- [Direction]: Duplicate every line from the one containing "The height and width of the screenshot is (488, 1024)." down to the one containing "Action: coord(622,283)", both included, exactly as it stands.

- [Exercise material]:
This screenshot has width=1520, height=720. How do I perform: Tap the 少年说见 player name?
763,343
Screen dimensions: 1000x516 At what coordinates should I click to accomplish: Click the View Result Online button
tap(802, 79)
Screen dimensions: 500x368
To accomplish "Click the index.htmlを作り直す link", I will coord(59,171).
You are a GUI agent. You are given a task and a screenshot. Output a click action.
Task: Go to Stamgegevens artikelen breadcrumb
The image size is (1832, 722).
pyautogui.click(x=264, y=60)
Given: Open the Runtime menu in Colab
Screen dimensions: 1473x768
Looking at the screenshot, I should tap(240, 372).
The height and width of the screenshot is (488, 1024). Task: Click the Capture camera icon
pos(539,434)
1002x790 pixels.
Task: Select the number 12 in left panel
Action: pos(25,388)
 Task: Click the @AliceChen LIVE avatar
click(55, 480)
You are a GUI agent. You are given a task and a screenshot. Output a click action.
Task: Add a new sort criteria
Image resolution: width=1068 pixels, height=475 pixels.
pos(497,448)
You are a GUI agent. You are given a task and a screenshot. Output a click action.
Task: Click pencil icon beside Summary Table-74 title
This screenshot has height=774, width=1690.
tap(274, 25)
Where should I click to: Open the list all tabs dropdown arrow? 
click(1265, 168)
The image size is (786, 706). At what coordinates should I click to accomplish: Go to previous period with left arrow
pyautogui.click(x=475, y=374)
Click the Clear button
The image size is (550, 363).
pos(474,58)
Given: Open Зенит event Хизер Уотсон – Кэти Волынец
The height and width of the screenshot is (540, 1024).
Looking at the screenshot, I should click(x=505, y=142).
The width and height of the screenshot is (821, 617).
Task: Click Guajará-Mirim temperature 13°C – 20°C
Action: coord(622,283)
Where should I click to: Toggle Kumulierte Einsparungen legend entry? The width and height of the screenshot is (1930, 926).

- [Response]:
The height and width of the screenshot is (488, 1024). Task: Click the Capture camera icon
pos(539,434)
1002x790 pixels.
Task: Select the number 12 in left panel
Action: pos(25,388)
 Task: Click the @AliceChen LIVE avatar
click(55, 480)
You are a GUI agent. You are given a task and a screenshot. Output a click action.
Task: Add a new sort criteria
Image resolution: width=1068 pixels, height=475 pixels.
pos(497,448)
You are a GUI agent. You are given a task and a screenshot. Output a click action.
Task: Click pencil icon beside Summary Table-74 title
This screenshot has height=774, width=1690.
tap(274, 25)
Where should I click to: Open the list all tabs dropdown arrow? 
click(1265, 168)
The image size is (786, 706). At what coordinates should I click to accomplish: Go to previous period with left arrow
pyautogui.click(x=475, y=374)
Click the Clear button
The image size is (550, 363).
pos(474,58)
Given: Open Зенит event Хизер Уотсон – Кэти Волынец
The height and width of the screenshot is (540, 1024).
Looking at the screenshot, I should click(x=505, y=142).
The width and height of the screenshot is (821, 617).
Task: Click Guajará-Mirim temperature 13°C – 20°C
Action: coord(622,283)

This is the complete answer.